A trama apresenta a real influência que o vilão exerce sobre aqueles que lutam contra sua maldade, em especial Batman e o Comissário Gordon. A história é das mais sombrias, ao revelar em detalhes muitas das crueldades perpetradas, algumas até que foram censuradas na versão final da HQ.

A relação ambígua entre Batman e seu arquirrival também é explorada, levando até mesmo a duvidarmos da sanidade do próprio herói, que continuamente escolhe poupar a vida de bandidos que sabe que ainda tirarão a de muitas pessoas de bem.

O final, bastante sutil e extensamente debatido, deixa em aberto se, pela primeira vez, o homem morcego dá ouvidos às, por vezes assustadoramente lúcidas, loucuras do Coringa.
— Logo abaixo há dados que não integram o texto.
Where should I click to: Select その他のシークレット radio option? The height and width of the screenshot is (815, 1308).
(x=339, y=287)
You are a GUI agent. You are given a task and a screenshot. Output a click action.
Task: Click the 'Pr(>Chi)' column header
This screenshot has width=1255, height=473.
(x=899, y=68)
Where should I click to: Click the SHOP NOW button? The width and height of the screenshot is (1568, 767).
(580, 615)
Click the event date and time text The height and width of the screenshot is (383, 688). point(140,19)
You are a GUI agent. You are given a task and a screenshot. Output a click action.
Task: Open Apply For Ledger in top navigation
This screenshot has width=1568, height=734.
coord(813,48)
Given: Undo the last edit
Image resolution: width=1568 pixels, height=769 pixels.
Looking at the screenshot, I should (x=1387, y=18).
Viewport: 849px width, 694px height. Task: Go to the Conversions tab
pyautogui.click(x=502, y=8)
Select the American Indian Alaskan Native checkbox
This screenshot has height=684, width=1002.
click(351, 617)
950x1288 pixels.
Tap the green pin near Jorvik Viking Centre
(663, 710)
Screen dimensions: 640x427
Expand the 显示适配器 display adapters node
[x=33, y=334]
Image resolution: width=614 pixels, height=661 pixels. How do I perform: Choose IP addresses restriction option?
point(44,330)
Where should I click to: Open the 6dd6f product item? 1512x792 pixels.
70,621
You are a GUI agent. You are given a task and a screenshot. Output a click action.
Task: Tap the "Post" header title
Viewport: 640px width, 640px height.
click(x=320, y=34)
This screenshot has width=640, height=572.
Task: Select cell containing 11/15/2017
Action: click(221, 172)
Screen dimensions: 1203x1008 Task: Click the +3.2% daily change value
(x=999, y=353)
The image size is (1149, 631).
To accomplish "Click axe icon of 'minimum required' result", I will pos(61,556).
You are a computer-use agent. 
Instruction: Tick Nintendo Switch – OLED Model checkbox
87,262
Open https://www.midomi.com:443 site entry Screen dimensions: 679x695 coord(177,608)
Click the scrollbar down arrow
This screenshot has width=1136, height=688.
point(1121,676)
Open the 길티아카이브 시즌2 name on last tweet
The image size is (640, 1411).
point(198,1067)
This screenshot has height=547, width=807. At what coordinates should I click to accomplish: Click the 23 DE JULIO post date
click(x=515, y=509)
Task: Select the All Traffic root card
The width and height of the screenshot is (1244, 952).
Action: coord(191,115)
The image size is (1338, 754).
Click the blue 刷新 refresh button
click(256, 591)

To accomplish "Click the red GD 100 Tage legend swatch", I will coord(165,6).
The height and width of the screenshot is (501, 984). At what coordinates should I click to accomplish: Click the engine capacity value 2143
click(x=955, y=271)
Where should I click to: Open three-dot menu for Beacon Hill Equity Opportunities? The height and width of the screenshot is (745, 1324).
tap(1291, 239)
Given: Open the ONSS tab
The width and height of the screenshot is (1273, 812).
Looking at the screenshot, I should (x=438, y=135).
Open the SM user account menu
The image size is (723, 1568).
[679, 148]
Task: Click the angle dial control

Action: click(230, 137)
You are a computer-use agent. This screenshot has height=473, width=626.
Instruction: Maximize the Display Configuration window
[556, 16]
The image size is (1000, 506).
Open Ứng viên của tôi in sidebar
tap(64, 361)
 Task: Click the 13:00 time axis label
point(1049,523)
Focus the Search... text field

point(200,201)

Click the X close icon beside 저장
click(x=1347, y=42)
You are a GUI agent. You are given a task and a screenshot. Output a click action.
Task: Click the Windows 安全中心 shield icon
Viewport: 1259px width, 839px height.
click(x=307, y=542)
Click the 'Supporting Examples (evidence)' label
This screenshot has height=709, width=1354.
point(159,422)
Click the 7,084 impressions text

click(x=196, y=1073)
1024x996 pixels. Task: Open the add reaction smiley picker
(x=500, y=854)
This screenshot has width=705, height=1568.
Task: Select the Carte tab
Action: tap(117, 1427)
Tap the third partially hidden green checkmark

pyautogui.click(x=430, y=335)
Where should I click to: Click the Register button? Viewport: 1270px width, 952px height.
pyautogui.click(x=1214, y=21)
Durante a década de 90, Moore ajudou a Image Comics (fundada por Rob Liefeld, entre outros) a elevar o nível de seus roteiros, tendo colaborado com histórias para o Supremo, de Rob Liefeld (uma paródia do Super Homem) e também para o Spawn, o herói infernal criado por Todd MacFarlane.

No final dos anos 90, Moore teve a oportunidade de criar seu próoprio selo de quadrinhos e assim nasceu a America’s Best Comics (ABC), pela qual vem lançando desde 1999 publicando as histórias da Liga Extraordinária (que já foi adaptada para os cinemas, contando até com o eterno 007 Sean Connery), Promethea (que apresenta alguns dos interesses do autor em magia e ocultismo).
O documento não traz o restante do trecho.